In this study, we developed a micromechanics scheme to predict the upper and lower bounds on the creep strain and stress relaxation induced by interface diffusion in metal-matrix particulate composites. The normal stress acting on the matrix-inclusion interface, which is the driving force for interface diffusion, is estimated by using the Hashin-Shtrikman bounds and mean-field micromechanics theory. Analytical solutions of upper and lower bounds on the creep strain under constant stress and the relaxed stress at fixed strain are obtained. Results of this work show that the ultimate creep strain and relaxed stress are only related to the material properties and the percentage of each component, such as volume fraction of inclusion and elastic modulus ratio of inclusion to matrix. The parameters of interface diffusion only influence the rate of creep strain. It is found that the creep deformation and stress relaxation of composites are more sensitive to the volume fraction of inclusion than the elastic modulus ratio. The methodology of this study also applies to analysis of creep deformation of composites where both the matrix creep and interface diffusional creep need to be considered. The present study offers new perspectives for in-depth understanding of creep behavior of composites driven by mass diffusion along inclusion-matrix interface.

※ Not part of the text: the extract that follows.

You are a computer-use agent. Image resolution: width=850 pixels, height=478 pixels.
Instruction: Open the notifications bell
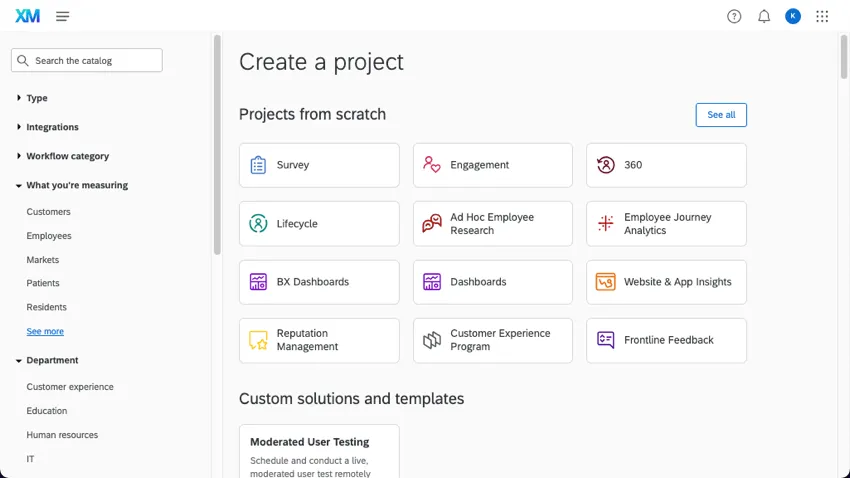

在这项研究中，我们开发了一种微力学方案，以预测金属基颗粒复合材料中界面扩散引起的蠕变应变和应力松弛的上限和下限。利用Hashin-Shtrikman边界和平均场微力学理论估算作用在基体-夹杂物界面上的法向应力，即界面扩散的驱动力。获得了在恒定应力和固定应变下的松弛应力的上限和下限的解析解。这项工作的结果表明，极限蠕变应变和松弛应力仅与材料性能和每种成分的百分比有关，例如夹杂物的体积分数和夹杂物与基体的弹性模量比。界面扩散参数仅影响蠕变应变率。发现复合材料的蠕变变形和应力松弛比弹性模量比对夹杂物的体积分数更敏感。本研究的方法还适用于复合材料的蠕变变形分析，其中既要考虑基体蠕变又要考虑界面扩散蠕变。本研究为深入理解复合材料沿夹杂物-基体界面扩散引起的蠕变行为提供了新的视角。本研究的方法还适用于复合材料的蠕变变形分析，其中既要考虑基体蠕变又要考虑界面扩散蠕变。本研究为深入理解复合材料沿夹杂物-基质界面的质量扩散驱动的蠕变行为提供了新的视角。本研究的方法还适用于复合材料的蠕变变形分析，其中既要考虑基体蠕变又要考虑界面扩散蠕变。本研究为深入理解复合材料沿夹杂物-基质界面的质量扩散驱动的蠕变行为提供了新的视角。